## JOB
In the compiler overflow text below, repeat the part between "To me, this" and "of the UB.)", inclusive, and swap "integer literals" for "integer constants".

──────── PAGE TEXT

GCC has had this warning enabled by default since at least GCC4.1 in 2006 (oldest version on Godbolt), and clang since 3.3.

MSVC only warns with -Wall, which for MSVC is unusably verbose most of the time, e.g. stdio.h results in tons of warnings like 'vfwprintf': unreferenced inline function has been removed. MSVC's warning for this looks like:

  MSVC -Wall
<source>(5): warning C4307: '+': signed integral constant overflow

@HumanJHawkins asked why it was designed this way:

To me, this question is asking, why doesn't the compiler also use the smallest data type that the result of a math operation will fit into? With integer literals, it would be possible to know at compile time that an overflow error was occurring. But the compiler does not bother to know this and handle it. Why is that?

"Doesn't bother to handle it" is a bit strong; compilers do detect the overflow and warn about it. But they follow ISO C rules that say int + int has type int, and that the numeric literals each have type int. Compilers merely choose on purpose to wrap instead of to widening and giving the expression a different type than you'd expect. (Instead of bailing out entirely because of the UB.)

Wrapping is common when signed overflow happens at run-time, although in loops compilers do aggressively optimize int i / array[i] to avoid redoing sign-extension every iteration.

Widening would bring its own (smaller) set of pitfalls like printf("%d %d\n", 2147483647 + 1, 2147483647); having undefined behaviour (and failing in practice on 32-bit machines) because of a type mismatch with the format string. If 2147483647 + 1 implicitly promoted to long long, you'd need a %lld format string. (And it would break in practice because a 64-bit int is typically passed in two arg-passing slots on a 32-bit machine, so the 2nd %d would probably see the 2nd half of the first long long.)

────────────────
──────── RAW RECORDS

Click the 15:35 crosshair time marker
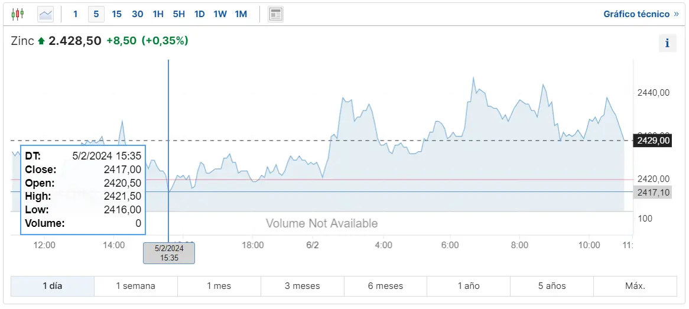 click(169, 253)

────────────────
──────── RAW RECORDS

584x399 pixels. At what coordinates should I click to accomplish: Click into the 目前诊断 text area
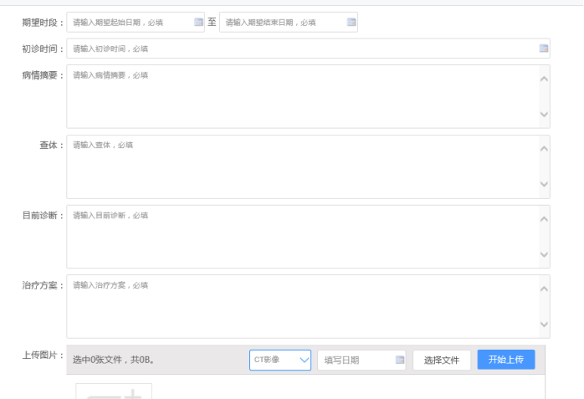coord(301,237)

────────────────

## RESPONSE TO THIS EXERCISE
To me, this question is asking, why doesn't the compiler also use the smallest data type that the result of a math operation will fit into? With integer constants, it would be possible to know at compile time that an overflow error was occurring. But the compiler does not bother to know this and handle it. Why is that?

"Doesn't bother to handle it" is a bit strong; compilers do detect the overflow and warn about it. But they follow ISO C rules that say int + int has type int, and that the numeric literals each have type int. Compilers merely choose on purpose to wrap instead of to widening and giving the expression a different type than you'd expect. (Instead of bailing out entirely because of the UB.)